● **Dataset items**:
###

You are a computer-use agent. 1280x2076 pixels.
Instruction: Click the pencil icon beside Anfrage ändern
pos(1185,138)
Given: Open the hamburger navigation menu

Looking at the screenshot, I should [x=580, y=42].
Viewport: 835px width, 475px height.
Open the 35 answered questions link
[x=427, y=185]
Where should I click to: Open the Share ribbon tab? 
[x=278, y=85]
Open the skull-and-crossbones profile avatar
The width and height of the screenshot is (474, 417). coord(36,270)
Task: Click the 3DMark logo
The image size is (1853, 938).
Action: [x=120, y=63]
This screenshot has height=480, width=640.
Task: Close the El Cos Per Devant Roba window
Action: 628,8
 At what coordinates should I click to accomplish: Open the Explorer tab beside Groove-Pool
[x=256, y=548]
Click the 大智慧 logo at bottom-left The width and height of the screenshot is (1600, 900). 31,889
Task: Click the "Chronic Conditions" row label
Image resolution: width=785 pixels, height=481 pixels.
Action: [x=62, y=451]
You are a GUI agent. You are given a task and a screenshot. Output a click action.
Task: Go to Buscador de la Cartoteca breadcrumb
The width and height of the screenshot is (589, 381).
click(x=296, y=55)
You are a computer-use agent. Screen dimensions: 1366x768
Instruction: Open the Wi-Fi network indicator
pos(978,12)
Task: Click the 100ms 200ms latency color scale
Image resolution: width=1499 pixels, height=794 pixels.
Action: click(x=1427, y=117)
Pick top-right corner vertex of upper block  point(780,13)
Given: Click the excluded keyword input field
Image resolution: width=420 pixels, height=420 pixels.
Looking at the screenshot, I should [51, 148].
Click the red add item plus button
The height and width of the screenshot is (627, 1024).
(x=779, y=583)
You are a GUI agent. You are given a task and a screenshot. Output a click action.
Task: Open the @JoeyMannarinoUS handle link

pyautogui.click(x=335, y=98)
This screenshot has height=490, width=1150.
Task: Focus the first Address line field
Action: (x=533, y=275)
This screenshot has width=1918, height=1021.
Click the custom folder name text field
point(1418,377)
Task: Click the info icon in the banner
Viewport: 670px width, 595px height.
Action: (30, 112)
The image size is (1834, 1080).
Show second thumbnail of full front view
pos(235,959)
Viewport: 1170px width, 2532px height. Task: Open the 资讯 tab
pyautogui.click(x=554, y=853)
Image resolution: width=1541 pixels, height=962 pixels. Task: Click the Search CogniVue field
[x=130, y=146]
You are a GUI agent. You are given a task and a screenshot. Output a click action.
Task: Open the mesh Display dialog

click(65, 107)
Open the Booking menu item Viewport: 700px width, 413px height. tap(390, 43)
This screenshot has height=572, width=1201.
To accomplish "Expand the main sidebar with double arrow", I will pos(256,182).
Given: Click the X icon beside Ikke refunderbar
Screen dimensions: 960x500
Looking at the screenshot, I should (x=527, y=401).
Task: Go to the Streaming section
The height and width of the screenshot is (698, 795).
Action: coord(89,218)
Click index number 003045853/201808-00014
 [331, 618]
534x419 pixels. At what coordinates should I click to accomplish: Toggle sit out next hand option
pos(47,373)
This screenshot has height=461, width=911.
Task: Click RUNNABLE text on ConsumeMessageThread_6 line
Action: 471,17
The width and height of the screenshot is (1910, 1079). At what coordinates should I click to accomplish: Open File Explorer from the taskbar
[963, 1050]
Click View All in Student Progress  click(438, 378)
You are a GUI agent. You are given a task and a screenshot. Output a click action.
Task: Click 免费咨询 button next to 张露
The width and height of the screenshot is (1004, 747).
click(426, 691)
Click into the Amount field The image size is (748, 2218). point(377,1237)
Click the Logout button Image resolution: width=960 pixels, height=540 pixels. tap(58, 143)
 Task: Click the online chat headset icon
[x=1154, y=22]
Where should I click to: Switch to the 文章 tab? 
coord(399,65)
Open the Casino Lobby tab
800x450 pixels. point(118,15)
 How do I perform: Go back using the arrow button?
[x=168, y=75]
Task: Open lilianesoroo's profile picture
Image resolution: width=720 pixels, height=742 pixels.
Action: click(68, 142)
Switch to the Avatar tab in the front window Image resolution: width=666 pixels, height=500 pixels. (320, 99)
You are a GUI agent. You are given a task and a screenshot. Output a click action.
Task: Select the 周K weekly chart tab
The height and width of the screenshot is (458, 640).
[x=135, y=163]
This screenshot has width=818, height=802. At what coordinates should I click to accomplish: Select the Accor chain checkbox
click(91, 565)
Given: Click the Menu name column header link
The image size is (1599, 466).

###

● **YOUR ASSIGNMENT**: In this exercise, repeat the entries above verbatim.

● **RESULT BELOW**:
You are a computer-use agent. 1280x2076 pixels.
Instruction: Click the pencil icon beside Anfrage ändern
pos(1185,138)
Given: Open the hamburger navigation menu

Looking at the screenshot, I should [x=580, y=42].
Viewport: 835px width, 475px height.
Open the 35 answered questions link
[x=427, y=185]
Where should I click to: Open the Share ribbon tab? 
[x=278, y=85]
Open the skull-and-crossbones profile avatar
The width and height of the screenshot is (474, 417). coord(36,270)
Task: Click the 3DMark logo
The image size is (1853, 938).
Action: [x=120, y=63]
This screenshot has height=480, width=640.
Task: Close the El Cos Per Devant Roba window
Action: 628,8
 At what coordinates should I click to accomplish: Open the Explorer tab beside Groove-Pool
[x=256, y=548]
Click the 大智慧 logo at bottom-left The width and height of the screenshot is (1600, 900). 31,889
Task: Click the "Chronic Conditions" row label
Image resolution: width=785 pixels, height=481 pixels.
Action: [x=62, y=451]
You are a GUI agent. You are given a task and a screenshot. Output a click action.
Task: Go to Buscador de la Cartoteca breadcrumb
The width and height of the screenshot is (589, 381).
click(x=296, y=55)
You are a computer-use agent. Screen dimensions: 1366x768
Instruction: Open the Wi-Fi network indicator
pos(978,12)
Task: Click the 100ms 200ms latency color scale
Image resolution: width=1499 pixels, height=794 pixels.
Action: click(x=1427, y=117)
Pick top-right corner vertex of upper block  point(780,13)
Given: Click the excluded keyword input field
Image resolution: width=420 pixels, height=420 pixels.
Looking at the screenshot, I should [51, 148].
Click the red add item plus button
The height and width of the screenshot is (627, 1024).
(x=779, y=583)
You are a GUI agent. You are given a task and a screenshot. Output a click action.
Task: Open the @JoeyMannarinoUS handle link

pyautogui.click(x=335, y=98)
This screenshot has height=490, width=1150.
Task: Focus the first Address line field
Action: (x=533, y=275)
This screenshot has width=1918, height=1021.
Click the custom folder name text field
point(1418,377)
Task: Click the info icon in the banner
Viewport: 670px width, 595px height.
Action: (30, 112)
The image size is (1834, 1080).
Show second thumbnail of full front view
pos(235,959)
Viewport: 1170px width, 2532px height. Task: Open the 资讯 tab
pyautogui.click(x=554, y=853)
Image resolution: width=1541 pixels, height=962 pixels. Task: Click the Search CogniVue field
[x=130, y=146]
You are a GUI agent. You are given a task and a screenshot. Output a click action.
Task: Open the mesh Display dialog

click(65, 107)
Open the Booking menu item Viewport: 700px width, 413px height. tap(390, 43)
This screenshot has height=572, width=1201.
To accomplish "Expand the main sidebar with double arrow", I will pos(256,182).
Given: Click the X icon beside Ikke refunderbar
Screen dimensions: 960x500
Looking at the screenshot, I should (x=527, y=401).
Task: Go to the Streaming section
The height and width of the screenshot is (698, 795).
Action: coord(89,218)
Click index number 003045853/201808-00014
 [331, 618]
534x419 pixels. At what coordinates should I click to accomplish: Toggle sit out next hand option
pos(47,373)
This screenshot has height=461, width=911.
Task: Click RUNNABLE text on ConsumeMessageThread_6 line
Action: 471,17
The width and height of the screenshot is (1910, 1079). At what coordinates should I click to accomplish: Open File Explorer from the taskbar
[963, 1050]
Click View All in Student Progress  click(438, 378)
You are a GUI agent. You are given a task and a screenshot. Output a click action.
Task: Click 免费咨询 button next to 张露
The width and height of the screenshot is (1004, 747).
click(426, 691)
Click into the Amount field The image size is (748, 2218). point(377,1237)
Click the Logout button Image resolution: width=960 pixels, height=540 pixels. tap(58, 143)
 Task: Click the online chat headset icon
[x=1154, y=22]
Where should I click to: Switch to the 文章 tab? 
coord(399,65)
Open the Casino Lobby tab
800x450 pixels. point(118,15)
 How do I perform: Go back using the arrow button?
[x=168, y=75]
Task: Open lilianesoroo's profile picture
Image resolution: width=720 pixels, height=742 pixels.
Action: click(68, 142)
Switch to the Avatar tab in the front window Image resolution: width=666 pixels, height=500 pixels. (320, 99)
You are a GUI agent. You are given a task and a screenshot. Output a click action.
Task: Select the 周K weekly chart tab
The height and width of the screenshot is (458, 640).
[x=135, y=163]
This screenshot has width=818, height=802. At what coordinates should I click to accomplish: Select the Accor chain checkbox
click(91, 565)
Given: Click the Menu name column header link
The image size is (1599, 466).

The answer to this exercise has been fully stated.